There is a catch to this approach though, as TU Delft stated in a press release about these yeast factories. Biochemists have to make each of these modifications step by step. These numerous steps lead to a risk of mutations occurring which can disrupt the way the yeast functions. For example, its growth rate can slow down.
That problem is not encountered when an artificial chromosome is used. This technique involves genes being added. Except scientists are not tinkering with the cell’s existing functions when they do that.
“We see our synthetic chromosome as a platform,” says Ph.D. researcher Eline Postma. “It’s a new way of safely and modularly adding functions to baker’s yeast—a bit like putting LEGO bricks together.”
The scientists inserted several tiny pieces of genetic material into the cell. Whereby one end of a strand was exactly identical to that of the next strand. Yeast cells recognize those identical ends and then snap them together to “fix” them. This is how the cell itself builds one large chromosome from dozens of individual fragments.

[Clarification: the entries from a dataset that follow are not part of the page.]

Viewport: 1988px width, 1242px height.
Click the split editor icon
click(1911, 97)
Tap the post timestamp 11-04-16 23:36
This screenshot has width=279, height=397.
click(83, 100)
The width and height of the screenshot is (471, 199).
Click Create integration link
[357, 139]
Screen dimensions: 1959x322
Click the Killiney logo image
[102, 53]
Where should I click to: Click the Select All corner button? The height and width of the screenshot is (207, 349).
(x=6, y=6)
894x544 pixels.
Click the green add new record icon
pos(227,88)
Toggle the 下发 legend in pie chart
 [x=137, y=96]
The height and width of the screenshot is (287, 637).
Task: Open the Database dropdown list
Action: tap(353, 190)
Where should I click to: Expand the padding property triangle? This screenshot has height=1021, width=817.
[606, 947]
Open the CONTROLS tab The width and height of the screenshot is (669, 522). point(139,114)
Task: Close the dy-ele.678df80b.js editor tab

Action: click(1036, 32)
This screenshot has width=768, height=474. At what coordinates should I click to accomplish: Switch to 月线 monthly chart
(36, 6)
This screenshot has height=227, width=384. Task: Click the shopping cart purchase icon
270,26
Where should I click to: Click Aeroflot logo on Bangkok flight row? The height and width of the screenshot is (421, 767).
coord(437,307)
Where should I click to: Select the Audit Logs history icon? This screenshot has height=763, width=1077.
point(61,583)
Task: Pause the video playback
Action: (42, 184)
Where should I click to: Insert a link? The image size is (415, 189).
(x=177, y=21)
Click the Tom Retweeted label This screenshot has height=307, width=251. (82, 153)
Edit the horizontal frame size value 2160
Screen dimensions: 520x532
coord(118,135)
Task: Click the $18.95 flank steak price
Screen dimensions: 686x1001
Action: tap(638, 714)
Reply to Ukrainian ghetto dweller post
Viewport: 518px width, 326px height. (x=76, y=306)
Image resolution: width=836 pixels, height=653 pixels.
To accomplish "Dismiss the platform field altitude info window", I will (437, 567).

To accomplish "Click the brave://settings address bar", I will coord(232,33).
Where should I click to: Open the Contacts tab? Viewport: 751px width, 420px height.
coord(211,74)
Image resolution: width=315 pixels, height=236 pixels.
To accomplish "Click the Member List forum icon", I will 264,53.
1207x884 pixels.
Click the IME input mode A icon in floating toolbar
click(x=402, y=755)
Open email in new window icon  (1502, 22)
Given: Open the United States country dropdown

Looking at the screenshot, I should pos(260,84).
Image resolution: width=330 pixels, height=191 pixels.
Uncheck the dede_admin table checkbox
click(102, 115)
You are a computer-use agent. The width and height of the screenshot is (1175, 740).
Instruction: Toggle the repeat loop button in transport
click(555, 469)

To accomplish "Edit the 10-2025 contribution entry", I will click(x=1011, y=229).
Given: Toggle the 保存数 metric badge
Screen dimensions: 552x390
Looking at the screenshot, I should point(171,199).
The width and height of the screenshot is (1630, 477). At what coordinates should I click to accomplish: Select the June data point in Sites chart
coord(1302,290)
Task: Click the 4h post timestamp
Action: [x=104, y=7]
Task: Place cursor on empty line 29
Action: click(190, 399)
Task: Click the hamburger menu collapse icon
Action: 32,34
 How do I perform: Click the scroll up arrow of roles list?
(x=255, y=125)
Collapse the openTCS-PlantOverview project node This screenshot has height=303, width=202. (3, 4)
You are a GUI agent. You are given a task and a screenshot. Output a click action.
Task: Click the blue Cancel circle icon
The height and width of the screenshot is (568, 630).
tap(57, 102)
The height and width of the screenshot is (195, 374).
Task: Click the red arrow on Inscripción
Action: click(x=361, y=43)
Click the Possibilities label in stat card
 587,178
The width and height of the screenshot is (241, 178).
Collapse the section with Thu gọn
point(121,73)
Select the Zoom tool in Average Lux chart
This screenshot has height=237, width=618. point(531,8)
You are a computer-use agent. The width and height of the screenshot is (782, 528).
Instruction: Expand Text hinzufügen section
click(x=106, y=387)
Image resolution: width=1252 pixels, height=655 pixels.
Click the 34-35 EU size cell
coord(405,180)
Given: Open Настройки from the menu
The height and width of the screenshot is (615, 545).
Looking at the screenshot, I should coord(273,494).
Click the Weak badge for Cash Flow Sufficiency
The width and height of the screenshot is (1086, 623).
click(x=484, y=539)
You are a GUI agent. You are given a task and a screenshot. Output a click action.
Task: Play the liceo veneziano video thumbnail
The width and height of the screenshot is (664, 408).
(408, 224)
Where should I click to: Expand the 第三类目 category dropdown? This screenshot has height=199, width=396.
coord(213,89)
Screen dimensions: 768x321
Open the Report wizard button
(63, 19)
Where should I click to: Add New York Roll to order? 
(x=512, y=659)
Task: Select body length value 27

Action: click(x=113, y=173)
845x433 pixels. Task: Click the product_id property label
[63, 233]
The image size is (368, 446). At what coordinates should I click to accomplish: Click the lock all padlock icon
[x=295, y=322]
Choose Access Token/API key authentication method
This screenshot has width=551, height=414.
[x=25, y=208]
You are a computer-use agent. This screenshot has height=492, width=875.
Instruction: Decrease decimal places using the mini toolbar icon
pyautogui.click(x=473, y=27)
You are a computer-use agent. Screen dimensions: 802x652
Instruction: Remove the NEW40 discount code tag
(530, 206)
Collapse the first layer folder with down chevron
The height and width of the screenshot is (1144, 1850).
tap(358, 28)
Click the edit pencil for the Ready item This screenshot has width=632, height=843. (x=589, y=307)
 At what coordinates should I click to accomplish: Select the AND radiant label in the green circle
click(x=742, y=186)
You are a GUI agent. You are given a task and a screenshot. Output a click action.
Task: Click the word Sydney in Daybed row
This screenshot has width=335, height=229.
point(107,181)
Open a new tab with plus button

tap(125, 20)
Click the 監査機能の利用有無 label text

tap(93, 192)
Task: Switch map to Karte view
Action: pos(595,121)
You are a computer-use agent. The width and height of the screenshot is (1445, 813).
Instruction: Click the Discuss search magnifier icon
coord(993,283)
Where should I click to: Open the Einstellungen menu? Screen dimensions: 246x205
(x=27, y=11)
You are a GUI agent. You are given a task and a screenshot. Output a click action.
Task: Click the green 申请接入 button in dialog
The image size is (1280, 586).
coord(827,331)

The challenge for the scientists was ensuring that the cell would accept the new chromosome as if it was natural. They added extra DNA to achieve this. As a result, during cell division one copy ended up in the mother cell and another in the daughter cell, just like what happens with a natural chromosome. Group leader Pascale Daran-Lapujade: “Fortunately, we know which elements the cell needs for this.”
The researchers tested the workings of the synthetic chromosome by having the modified yeast cell convert sugar into alcohol and carbon dioxide. This is the basic task of yeast. The natural chromosomes were turned off in the process. The process was successful although the scientists did notice that the speed at which the yeast cells divided was lower than normal. Why that happens is something the scientists still want to find out.
By adding all sorts of properties to these artificial chromosomes, plain baker’s yeast can be transformed into a kind of mini-factory that has the ability to produce all manner of substances. For example, the researchers added properties of a medicinal plant to yeast cells. The modified yeast cell then actually produced the active ingredient. Although it must be said that the quantity was still very small.
Nevertheless, the Delft researchers are convinced that this opens the door to a sustainable way of producing medicine. “In theory, we can sustainably produce many of the substances we currently make chemically by using yeast,” researcher Daran-Lapujade states.